A long-term, multi-center, longitudinal post-marketing observational Registry to Assess Long Term Safety and Effectiveness of Humira® (adalimumab) in children with Moderate to Severe Active Polyarticular or Polyarticular Course Juvenile Idiopathic Arthritis (JIA) – STRIVE. This is a 15 year, industry-sponsored prospective trial. The objective of this registry study is to evaluate the long-term safety and effectiveness of Humira® using Methotrexate (MTX) as a reference group in patients aged four to 17 years old with JIA.

Childhood Arthritis and Rheumatology Research Alliance (CARRA) Registry. CARRAnet is an ARRA funded multicenter and multiple disease national registry in pediatric rheumatology. CARRAnet is associated with the Childhood Arthritis and Rheumatology Research Alliance which is the largest Pediatric Rheumatology research organization in North America.  Sixty sites will potentially participate allowing every CARRA center the opportunity to be involved in research.
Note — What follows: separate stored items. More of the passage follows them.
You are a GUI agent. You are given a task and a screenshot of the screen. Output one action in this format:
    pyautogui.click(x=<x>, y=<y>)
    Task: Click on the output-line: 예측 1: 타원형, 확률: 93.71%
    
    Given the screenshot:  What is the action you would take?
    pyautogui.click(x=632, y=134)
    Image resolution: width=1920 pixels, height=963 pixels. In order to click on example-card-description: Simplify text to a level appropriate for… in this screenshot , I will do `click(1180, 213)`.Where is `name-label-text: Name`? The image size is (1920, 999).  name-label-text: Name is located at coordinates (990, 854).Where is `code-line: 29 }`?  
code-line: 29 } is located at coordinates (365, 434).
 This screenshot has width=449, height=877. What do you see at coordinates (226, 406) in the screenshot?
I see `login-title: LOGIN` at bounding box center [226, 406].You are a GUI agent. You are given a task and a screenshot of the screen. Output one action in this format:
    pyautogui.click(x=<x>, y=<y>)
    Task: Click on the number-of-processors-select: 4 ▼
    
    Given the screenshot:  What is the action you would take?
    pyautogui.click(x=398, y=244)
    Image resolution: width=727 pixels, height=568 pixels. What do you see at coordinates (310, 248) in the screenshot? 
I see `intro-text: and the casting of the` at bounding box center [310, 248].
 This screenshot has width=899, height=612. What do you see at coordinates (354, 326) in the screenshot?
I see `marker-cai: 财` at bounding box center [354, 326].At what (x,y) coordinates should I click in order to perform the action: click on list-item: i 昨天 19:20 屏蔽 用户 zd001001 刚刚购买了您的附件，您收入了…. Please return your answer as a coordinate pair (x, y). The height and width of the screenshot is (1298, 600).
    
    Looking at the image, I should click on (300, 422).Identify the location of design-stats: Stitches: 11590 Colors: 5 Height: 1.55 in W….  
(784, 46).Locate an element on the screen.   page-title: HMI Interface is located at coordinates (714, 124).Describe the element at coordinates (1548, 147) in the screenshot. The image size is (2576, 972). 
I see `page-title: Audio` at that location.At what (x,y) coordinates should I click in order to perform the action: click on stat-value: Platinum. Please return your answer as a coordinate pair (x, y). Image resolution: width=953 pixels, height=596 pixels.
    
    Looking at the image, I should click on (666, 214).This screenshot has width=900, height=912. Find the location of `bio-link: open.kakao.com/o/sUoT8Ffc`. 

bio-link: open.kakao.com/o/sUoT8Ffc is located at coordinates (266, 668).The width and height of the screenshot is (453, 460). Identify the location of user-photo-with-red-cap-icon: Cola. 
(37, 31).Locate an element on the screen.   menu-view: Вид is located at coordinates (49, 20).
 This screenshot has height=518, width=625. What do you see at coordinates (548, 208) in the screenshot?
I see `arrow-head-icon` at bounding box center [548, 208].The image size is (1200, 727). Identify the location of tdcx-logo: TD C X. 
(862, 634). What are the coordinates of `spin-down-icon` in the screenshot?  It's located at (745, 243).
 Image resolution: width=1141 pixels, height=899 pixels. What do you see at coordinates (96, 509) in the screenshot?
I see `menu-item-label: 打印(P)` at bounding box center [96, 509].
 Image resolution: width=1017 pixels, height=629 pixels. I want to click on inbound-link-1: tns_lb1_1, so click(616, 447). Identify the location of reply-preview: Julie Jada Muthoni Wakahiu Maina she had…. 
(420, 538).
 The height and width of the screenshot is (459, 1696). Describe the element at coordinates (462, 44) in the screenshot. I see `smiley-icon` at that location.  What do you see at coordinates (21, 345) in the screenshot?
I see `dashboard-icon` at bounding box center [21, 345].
This is a unique opportunity to collect information on rare diseases from most pediatric rheumatology centers in the US. The information collected in the CARRAnet registry will allow creation of treatment protocols and research for a paradigm shift toward evidence based care in pediatric rheumatology.

ARCHIVE (A Registry for Children with Vasculitis: e-entry). This is a multi-center registry that collects clinical and demographic data in order to characterize the spectrum of disease manifestations in childhood systemic vasculitis.

Development of Autoimmunity in Puberty in Childhood SLE. This is a multicenter, prospective study designed to characterize the relationship of hormonal changes during puberty to the development of disease manifestations in children who develop SLE before puberty.

CARRA Enhanced Drug Safety Surveillance Project in Juvenile Rheumatoid and Idiopathic Arthritis (EDSS).  The goal of this multicenter study is to report possible Serious Adverse Events or Important Medical Events related to medication use in JIA patients and to ascertain the number of unique patients with JIA treated at each site.